- **Stored data**

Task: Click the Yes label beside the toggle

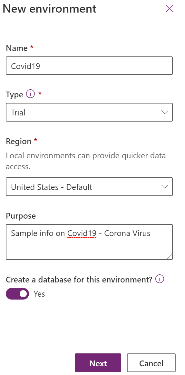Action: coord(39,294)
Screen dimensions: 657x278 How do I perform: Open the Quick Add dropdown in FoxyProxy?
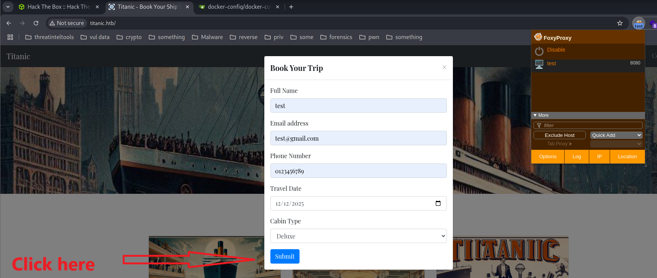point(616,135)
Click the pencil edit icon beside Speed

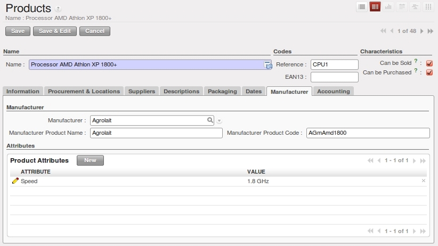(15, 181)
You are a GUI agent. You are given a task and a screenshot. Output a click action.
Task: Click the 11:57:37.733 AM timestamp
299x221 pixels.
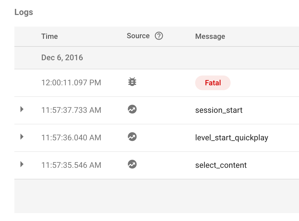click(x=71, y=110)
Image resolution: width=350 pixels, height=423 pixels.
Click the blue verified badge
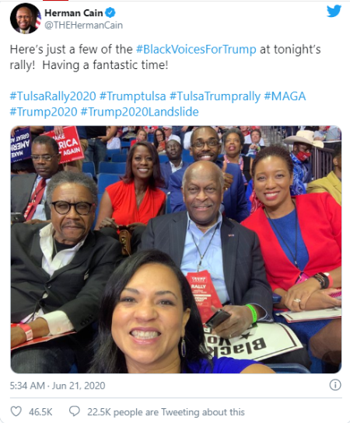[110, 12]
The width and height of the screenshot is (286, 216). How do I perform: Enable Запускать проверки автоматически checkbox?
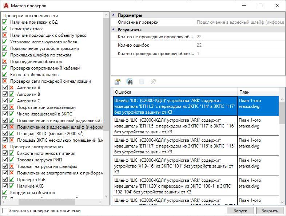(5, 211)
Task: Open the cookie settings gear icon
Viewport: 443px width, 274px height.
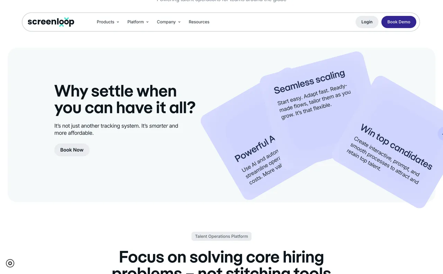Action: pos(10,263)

...

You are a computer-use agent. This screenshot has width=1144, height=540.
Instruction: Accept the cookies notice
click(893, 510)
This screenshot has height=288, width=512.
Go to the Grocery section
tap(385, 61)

- **Task description**
Gather up every line from the listing above in which the word "agent" occurs.

- **Task result**
You are a GUI agent. You are given a task and a screenshot. Output a click action.
You are a computer-use agent. This screenshot has width=1144, height=540.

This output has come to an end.